THE PROBLEM:
Present the entries that begin with the line containing "Where should I" and end with the line containing "(x=457, y=47)", both lines included, as a two-column CSV with headers text and answer. Give one row per entry, with each value in a single quoted field and line breaks replaced by spaces.

INFORMATION SHOWN:
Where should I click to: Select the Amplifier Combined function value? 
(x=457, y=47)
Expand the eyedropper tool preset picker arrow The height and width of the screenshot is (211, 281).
---
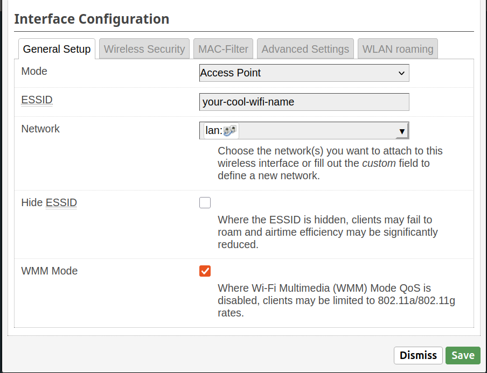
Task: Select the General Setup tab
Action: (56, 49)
--
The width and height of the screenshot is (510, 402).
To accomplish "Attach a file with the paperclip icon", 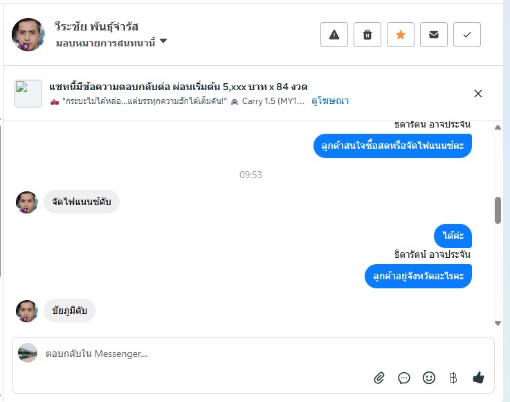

THE REPLY:
text,answer
"Where should I click to: Select the Amplifier Combined function value?","(x=457, y=47)"